Law professor Larry E. Ribstein argues the traditional, corporate-run firms that dominate the nation's Fortune 500 are ill equipped to prevent dicey management decisions that have choked credit markets, sparking a massive, taxpayer-financed Wall Street bailout.
But he says those problems could be averted by shifting to the partnership-style structure of hedge funds, private equity firms and other "uncorporate" businesses, which have better weathered the crisis through controls that include more closely tying managers' compensation to company financial fortunes.
"There's nothing like the fear that you yourself are going to lose money," said Ribstein, an authority on corporate and partnership law. "With corporations, everyone has long known that the oversight of managers is imperfect and it's always going to be."
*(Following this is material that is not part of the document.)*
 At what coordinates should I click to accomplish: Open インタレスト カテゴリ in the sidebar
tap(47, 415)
Shareholders in traditional corporations have limited options to monitor powerful managers, said Ribstein, who wrote an article titled "Partnership Governance of Large Firms" that will appear in the University of Chicago Law Review. Even those scant alternatives, such as electing directors to oversee company operations, offer little direct control, he says.
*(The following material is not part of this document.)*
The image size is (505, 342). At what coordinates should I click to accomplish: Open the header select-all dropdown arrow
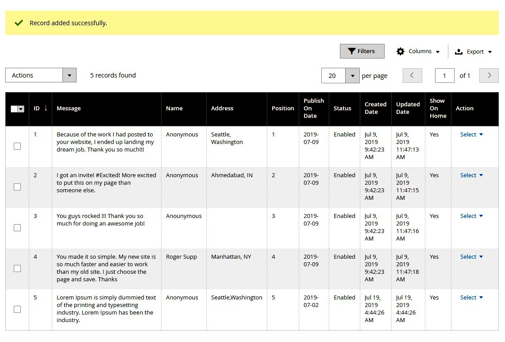pos(21,109)

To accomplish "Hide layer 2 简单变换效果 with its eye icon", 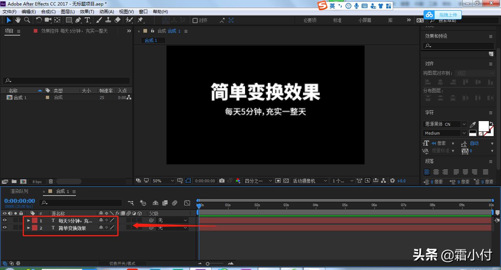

"In corporations, boards of directors are supposed to be independent, which means that they don't really have strong incentives to pay a lot of attention to what's going on," Ribstein said. "They worry more about making some embarrassing mistake than trying to identify the fundamental problems that need to be fixed."
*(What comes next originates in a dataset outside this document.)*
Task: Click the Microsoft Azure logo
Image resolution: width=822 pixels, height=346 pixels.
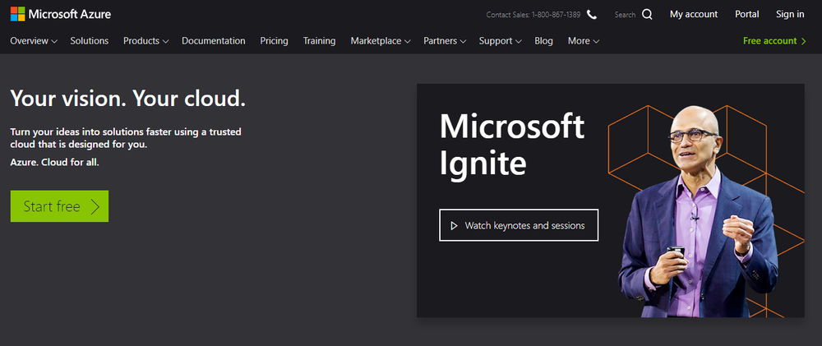Action: tap(60, 14)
In contrast, he says, hedge funds and other "uncorporations" rely on incentives and discipline that essentially make managers partners in the operation and less likely to take needless risks that could ultimately cost both them and owners.
As a result, those partnership-based firms ducked miscalculations about the real estate market that sank traditional corporations such as Lehman Brothers and forced a $700 billion government bailout of others, Ribstein said.
He says the relative success of "uncorporate" firms during the nation's financial crisis earned a de facto government endorsement recently when the Federal Reserve relaxed restrictions prohibiting private equity firms from investing in banks.
"It was a desperation move by the Fed that was consistent with current economics, where the better governed firms are the ones with money," Ribstein said. "Whatever prejudice there was against private equity firms is diminishing. We can't afford to have prejudice against anyone who has money today."
Ribstein hopes the recent failure of corporate governing systems resurrects awake-up call for corporate America that was overlooked when the aftermath of Enron's collapse veered toward criminal charges rather than an investigation of internal problems.
"The Enron board was actually very sophisticated, but it turns out they didn't really understand what was happening in the company," Ribstein said. "And I think that we'll find that's true with the boards of the companies that are going bust today."
"There are now governance mechanisms demonstrated by hedge funds, private equity firms and others that are actually superior to the corporate form," he said. "And it's not just a matter of superiority. It's apparent that traditional corporate governance mechanisms just can't keep up with the modern world of finance."